→ **TEXT EXCERPT**:
*** Begin section ***

Nandita B. Basu is a scientist and professor at the University of Waterloo. Her research is centered on anthropogenic effects on water availability and quality via changes in land use and climate. Basu is recognized for her work on discovering the impact of nutrient legacies and proposed solutions to improving water quality of lakes and coastal zones. She is a member of Robert E. Horton Medal Committee.

Early life and education 

Basu earned her Bachelor of Civil Engineering from Jadavpur University in 1997, Master of Technology in Environmental technology from the Indian Institute of Technology in 2001, and PhD in Civil Engineering from Purdue University in 2006.

Career and research 
Basu is currently an associate professor at the University of Waterloo in Waterloo, Ontario, Canada. Previous to this position, Basu taught undergraduate courses on Principles in Environmental Engineering and graduate-level courses on Groundwater and Water Resources Sustainability at the University of Iowa. Basu also runs the Basu Lab at the University of Waterloo where she and her diverse research group discover innovative solutions to water sustainability challenges by studying patterns in landscape, hydrology, and biochemistry and the role humans play in changing such patterns.

Basu is known for her research on how through altered land use and changing climate humans impact water availability and quality, specifically through agricultural practices such as the use of fertilizers and intensive livestock production. Much of her work is centered on finding solutions to the water sustainability challenges these impacts pose. Basu's expertise lies specifically in: contaminant fate and transport, watershed biogeochemistry, ecosystem restoration, human impacts on the environment, and water resources sustainability.  She is recognized for her work on discovering the impacts of nutrient legacies on water quality and her proposed solutions to improving the  water quality of lakes and coastal zones.

Awards and honors 
Basu is  a member of The Royal Society of Canada's College of New Scholar's, Artists and Scientists as of September 2019. The grants and fellowships she has been awarded include:

 2014 Ontario Early Researcher Award
 2010 CUAHSI Young Career Fellowship
 2009 Gordon Research Conference Travel Award
 2005-06 Ludwig Kruhe Fellowship at Purdue University
 2005 Bossler Environmental Grant at Purdue University
 2003 Joseph P. Chu Fellowship at Purdue University
 2001-2003 Andrews Fellowship at Purdue University.

Publications 
Select publications from Basu and her group are below. For a more complete list of publications, see Basu's Google Scholar profile

 The future of hydrology: An evolving science for a changing world. 2010. Water Resources Research 
 Nutrient loads exported from managed catchments reveal emergent biogeochemical stationarity. 2012. Geophysical Research Letters.

*** End section ***

→ **EXTRACTED ENTRIES**:
*** Begin section ***

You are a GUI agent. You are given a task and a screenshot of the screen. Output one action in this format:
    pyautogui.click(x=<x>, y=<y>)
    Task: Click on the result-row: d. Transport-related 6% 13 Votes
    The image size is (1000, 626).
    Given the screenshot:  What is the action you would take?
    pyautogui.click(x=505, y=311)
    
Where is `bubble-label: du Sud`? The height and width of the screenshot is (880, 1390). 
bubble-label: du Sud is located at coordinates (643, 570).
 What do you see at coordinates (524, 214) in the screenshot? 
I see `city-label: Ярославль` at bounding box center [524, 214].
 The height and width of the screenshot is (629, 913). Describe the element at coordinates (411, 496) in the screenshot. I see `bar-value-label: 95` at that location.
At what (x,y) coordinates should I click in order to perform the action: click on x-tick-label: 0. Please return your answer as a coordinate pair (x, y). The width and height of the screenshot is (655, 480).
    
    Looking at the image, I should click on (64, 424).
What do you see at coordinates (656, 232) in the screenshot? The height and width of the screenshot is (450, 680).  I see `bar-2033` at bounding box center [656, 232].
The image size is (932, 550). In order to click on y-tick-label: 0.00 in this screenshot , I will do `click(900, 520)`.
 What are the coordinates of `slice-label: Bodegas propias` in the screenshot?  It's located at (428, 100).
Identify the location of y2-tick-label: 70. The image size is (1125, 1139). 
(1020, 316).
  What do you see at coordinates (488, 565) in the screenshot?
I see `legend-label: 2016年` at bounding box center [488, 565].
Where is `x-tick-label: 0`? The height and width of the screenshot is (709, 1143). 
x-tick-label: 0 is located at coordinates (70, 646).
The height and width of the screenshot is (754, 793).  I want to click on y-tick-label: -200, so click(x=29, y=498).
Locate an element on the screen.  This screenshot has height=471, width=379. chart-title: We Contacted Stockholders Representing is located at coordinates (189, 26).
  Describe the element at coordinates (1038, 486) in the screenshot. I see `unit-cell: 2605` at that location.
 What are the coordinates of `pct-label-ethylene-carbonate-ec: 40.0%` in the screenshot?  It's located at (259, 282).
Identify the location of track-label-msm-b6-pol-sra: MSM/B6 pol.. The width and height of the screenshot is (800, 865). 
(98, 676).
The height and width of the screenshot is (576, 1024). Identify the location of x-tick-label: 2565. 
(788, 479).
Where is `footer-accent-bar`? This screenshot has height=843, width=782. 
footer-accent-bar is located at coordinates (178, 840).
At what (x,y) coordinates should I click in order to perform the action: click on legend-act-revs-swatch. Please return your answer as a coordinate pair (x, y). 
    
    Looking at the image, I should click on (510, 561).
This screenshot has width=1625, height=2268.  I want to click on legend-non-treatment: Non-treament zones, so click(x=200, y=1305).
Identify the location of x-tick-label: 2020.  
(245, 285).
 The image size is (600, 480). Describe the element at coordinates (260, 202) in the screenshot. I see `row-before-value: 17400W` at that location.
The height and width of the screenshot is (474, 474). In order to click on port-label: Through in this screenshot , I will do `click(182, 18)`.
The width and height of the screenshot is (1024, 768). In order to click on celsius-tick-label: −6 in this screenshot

*** End section ***

→ **YOUR OBJECTIVE**: Revise the part of the biography of Nandita B. Basu that opens with the words "Awards and honors" and closes with "at Purdue University.", replacing "Purdue University" with "Purdue" throughout. The data above comes from a separate source, unrelated to the biography of Nandita B. Basu.

→ **RESPONSE AREA**:
Awards and honors 
Basu is  a member of The Royal Society of Canada's College of New Scholar's, Artists and Scientists as of September 2019. The grants and fellowships she has been awarded include:

 2014 Ontario Early Researcher Award
 2010 CUAHSI Young Career Fellowship
 2009 Gordon Research Conference Travel Award
 2005-06 Ludwig Kruhe Fellowship at Purdue
 2005 Bossler Environmental Grant at Purdue
 2003 Joseph P. Chu Fellowship at Purdue
 2001-2003 Andrews Fellowship at Purdue.